# REQUIRED WORK
• 1. In the introduction on Becker-Stark's inequality, who gave the refinement shown as inequalities (1.2) and (1.3)?
• 2. Carry the introduction on Becker-Stark's inequality forward from the point where it stops.

1 Introduction

Becker-Stark’s inequality is well known:

$$ \frac{8}{\pi^{2} -4x^{2}} < \frac{\tan{x}}{x} < \frac{\pi^{2}}{\pi^{2} -4x^{2}} $$
(1.1)

for \(0< x < \pi/2\). The research of Becker-Stark’s inequality is one of the active areas in mathematical analysis [18]. Recently, Zhu [6] gave the following refinement of Becker-Stark’s inequality: For \(0< x<\pi/2\), the inequalities

$$\begin{aligned} \frac{8}{\pi^{2} -4 x^{2}} + \frac{2}{\pi^{2}} -\frac{\pi^{2} -9}{6 \pi^{4}} \bigl(\pi ^{2} -4 x^{2}\bigr) < \frac{\tan{x}}{x} \end{aligned}$$
(1.2)

and

$$\begin{aligned} \frac{\tan{x}}{x} < \frac{8}{\pi^{2} -4 x^{2}} +\frac{2}{\pi^{2}} - \frac{10 -\pi^{2}}{\pi^{4}} \bigl(\pi^{2} -4 x^{2}\bigr) \end{aligned}$$
(1.3)

hold, where the constants \(-(\pi^{2} -9)/(6\pi^{4})\) and \(-(10 -\pi^{2} )/\pi ^{4}\) are the best possible. Moreover, from the right hand side of the inequality (1.1), Chen and Cheung [2] gave the following inequality: For \(0< x < \pi/2\), the inequality

$$ \biggl( \frac{\pi^{2}}{\pi^{2} -4x^{2}} \biggr)^{\theta}< \frac{\tan{x}}{x} < \biggl( \frac{\pi^{2}}{\pi^{2} -4x^{2}} \biggr)^{\vartheta} $$
(1.4)

# STORED RECORDS
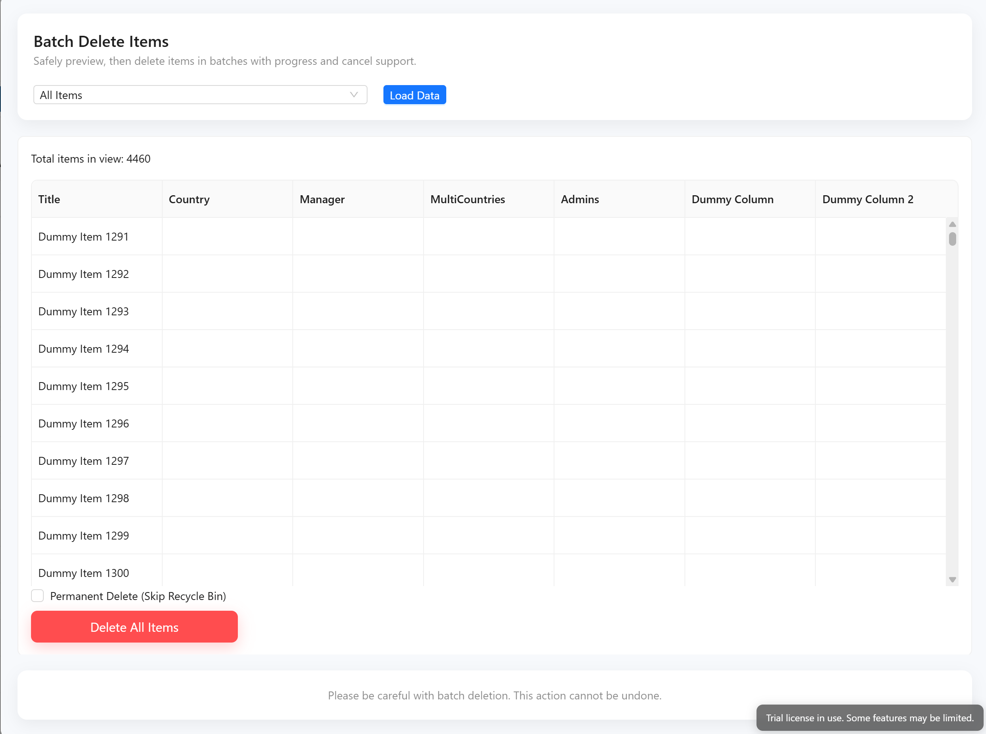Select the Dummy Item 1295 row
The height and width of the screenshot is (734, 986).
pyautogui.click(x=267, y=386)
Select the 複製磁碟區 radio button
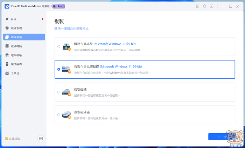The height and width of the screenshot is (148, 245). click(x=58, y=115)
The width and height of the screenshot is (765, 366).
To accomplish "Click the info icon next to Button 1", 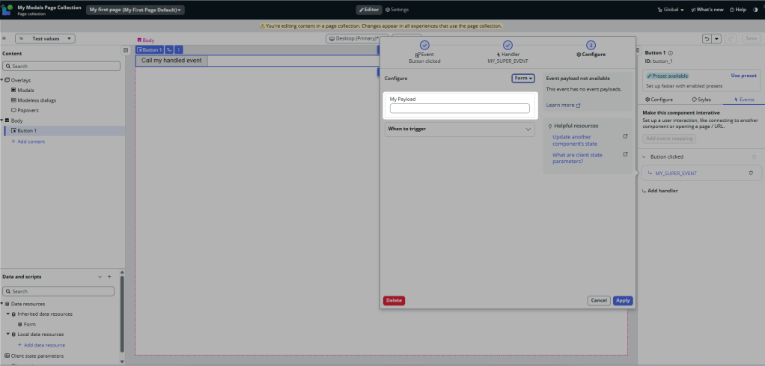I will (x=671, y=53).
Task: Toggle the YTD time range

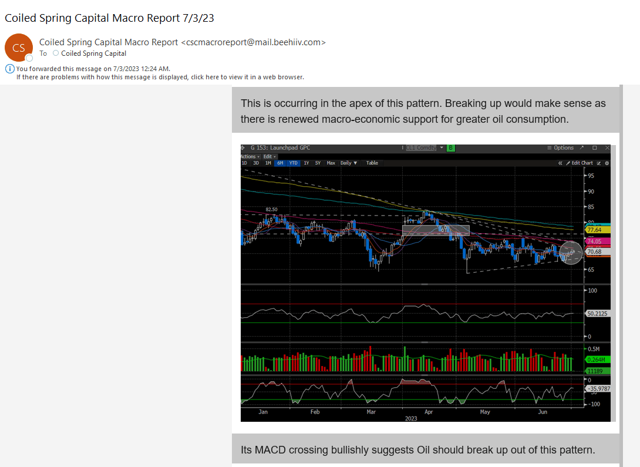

# SOLVED PROBLEMS
• 1. Zhu

• 2.
holds, where the constants \(\theta= \pi^{2}/12\) and \(\vartheta=1\) are the best possible. In [5], Sun and Zhu gave a simple proof of the results. The above inequality (1.4) is created based on the right hand side of Becker-Stark’s inequality (1.1). However, in this paper we establish some inequalities created based on the left hand side of the inequality (1.1).

2 Results and discussion

Motivated by (1.4), in this paper, we give some inequalities with power exponential functions derived from the left hand side of Becker-Stark’s inequality (1.1). Since we note that \(8/(\pi^{2} -4x^{2})<1\) for \(0< x< (\sqrt{\pi^{2} -8})/2\) and \(8/(\pi^{2} -4x^{2})>1\) for \((\sqrt{\pi^{2} -8})/2 < x <\pi/2\), we obtain the two inequalities as follows.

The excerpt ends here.